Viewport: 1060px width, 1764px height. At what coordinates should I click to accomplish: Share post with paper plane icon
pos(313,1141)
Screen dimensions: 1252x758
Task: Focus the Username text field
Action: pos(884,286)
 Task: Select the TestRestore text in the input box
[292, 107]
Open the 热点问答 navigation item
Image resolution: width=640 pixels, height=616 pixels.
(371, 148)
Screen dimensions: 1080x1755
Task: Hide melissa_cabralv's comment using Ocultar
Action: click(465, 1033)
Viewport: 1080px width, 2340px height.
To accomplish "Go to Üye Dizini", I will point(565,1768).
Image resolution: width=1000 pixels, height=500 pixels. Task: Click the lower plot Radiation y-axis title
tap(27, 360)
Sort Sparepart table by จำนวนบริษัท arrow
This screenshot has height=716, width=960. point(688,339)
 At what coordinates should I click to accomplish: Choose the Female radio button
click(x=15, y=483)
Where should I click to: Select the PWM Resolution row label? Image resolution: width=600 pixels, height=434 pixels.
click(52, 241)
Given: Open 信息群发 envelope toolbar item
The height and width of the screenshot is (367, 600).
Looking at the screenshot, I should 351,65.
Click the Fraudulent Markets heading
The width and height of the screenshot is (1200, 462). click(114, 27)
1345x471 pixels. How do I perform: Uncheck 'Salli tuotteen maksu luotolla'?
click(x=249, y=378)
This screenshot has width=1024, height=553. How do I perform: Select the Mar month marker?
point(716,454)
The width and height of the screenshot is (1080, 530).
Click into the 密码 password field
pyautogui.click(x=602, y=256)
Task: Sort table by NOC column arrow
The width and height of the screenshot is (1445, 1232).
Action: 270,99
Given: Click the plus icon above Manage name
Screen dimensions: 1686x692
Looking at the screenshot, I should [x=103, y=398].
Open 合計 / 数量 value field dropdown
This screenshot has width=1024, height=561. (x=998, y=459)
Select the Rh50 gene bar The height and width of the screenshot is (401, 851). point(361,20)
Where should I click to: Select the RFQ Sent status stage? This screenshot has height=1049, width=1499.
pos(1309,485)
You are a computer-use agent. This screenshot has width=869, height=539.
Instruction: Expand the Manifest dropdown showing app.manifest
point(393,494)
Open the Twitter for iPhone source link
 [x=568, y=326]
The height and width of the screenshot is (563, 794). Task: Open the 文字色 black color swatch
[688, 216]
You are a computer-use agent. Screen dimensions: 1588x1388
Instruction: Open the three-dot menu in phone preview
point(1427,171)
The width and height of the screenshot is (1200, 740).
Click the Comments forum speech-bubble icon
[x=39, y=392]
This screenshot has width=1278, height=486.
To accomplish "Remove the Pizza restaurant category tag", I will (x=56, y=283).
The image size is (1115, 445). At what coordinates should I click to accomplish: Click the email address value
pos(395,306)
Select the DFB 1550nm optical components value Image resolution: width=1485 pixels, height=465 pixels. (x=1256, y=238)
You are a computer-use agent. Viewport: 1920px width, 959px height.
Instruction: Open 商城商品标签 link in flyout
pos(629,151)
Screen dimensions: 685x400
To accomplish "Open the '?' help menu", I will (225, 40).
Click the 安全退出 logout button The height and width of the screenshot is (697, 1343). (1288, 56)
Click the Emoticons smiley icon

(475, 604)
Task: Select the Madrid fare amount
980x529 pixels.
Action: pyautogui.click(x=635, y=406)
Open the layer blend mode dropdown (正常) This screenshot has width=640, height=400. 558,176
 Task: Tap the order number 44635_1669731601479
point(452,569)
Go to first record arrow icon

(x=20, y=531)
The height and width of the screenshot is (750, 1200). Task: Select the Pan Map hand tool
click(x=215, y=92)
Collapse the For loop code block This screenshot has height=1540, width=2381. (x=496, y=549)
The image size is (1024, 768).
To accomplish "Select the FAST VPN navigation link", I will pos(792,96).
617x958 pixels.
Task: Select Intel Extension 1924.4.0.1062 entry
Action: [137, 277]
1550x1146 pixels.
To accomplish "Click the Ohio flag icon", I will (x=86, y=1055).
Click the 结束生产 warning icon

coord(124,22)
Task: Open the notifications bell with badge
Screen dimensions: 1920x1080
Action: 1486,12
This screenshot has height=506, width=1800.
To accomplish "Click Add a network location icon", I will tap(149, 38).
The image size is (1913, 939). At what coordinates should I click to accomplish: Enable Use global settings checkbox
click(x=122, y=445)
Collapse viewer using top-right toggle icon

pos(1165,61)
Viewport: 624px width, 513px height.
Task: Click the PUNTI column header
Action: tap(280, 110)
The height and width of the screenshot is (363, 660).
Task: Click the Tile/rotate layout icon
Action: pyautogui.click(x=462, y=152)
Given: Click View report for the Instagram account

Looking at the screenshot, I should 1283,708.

Problem to work on>
Looking at the records above, return exactly the lines from the line with "Click into the 密码 password field" to the line with "Open the layer", both ends included.

Finished exercise>
Click into the 密码 password field
pyautogui.click(x=602, y=256)
Task: Sort table by NOC column arrow
The width and height of the screenshot is (1445, 1232).
Action: 270,99
Given: Click the plus icon above Manage name
Screen dimensions: 1686x692
Looking at the screenshot, I should [x=103, y=398].
Open 合計 / 数量 value field dropdown
This screenshot has width=1024, height=561. (x=998, y=459)
Select the Rh50 gene bar The height and width of the screenshot is (401, 851). point(361,20)
Where should I click to: Select the RFQ Sent status stage? This screenshot has height=1049, width=1499.
pos(1309,485)
You are a computer-use agent. This screenshot has width=869, height=539.
Instruction: Expand the Manifest dropdown showing app.manifest
point(393,494)
Open the Twitter for iPhone source link
 [x=568, y=326]
The height and width of the screenshot is (563, 794). Task: Open the 文字色 black color swatch
[688, 216]
You are a computer-use agent. Screen dimensions: 1588x1388
Instruction: Open the three-dot menu in phone preview
point(1427,171)
The width and height of the screenshot is (1200, 740).
Click the Comments forum speech-bubble icon
[x=39, y=392]
This screenshot has width=1278, height=486.
To accomplish "Remove the Pizza restaurant category tag", I will (x=56, y=283).
The image size is (1115, 445). At what coordinates should I click to accomplish: Click the email address value
pos(395,306)
Select the DFB 1550nm optical components value Image resolution: width=1485 pixels, height=465 pixels. (x=1256, y=238)
You are a computer-use agent. Viewport: 1920px width, 959px height.
Instruction: Open 商城商品标签 link in flyout
pos(629,151)
Screen dimensions: 685x400
To accomplish "Open the '?' help menu", I will (225, 40).
Click the 安全退出 logout button The height and width of the screenshot is (697, 1343). (1288, 56)
Click the Emoticons smiley icon

(475, 604)
Task: Select the Madrid fare amount
980x529 pixels.
Action: pyautogui.click(x=635, y=406)
Open the layer blend mode dropdown (正常) This screenshot has width=640, height=400. 558,176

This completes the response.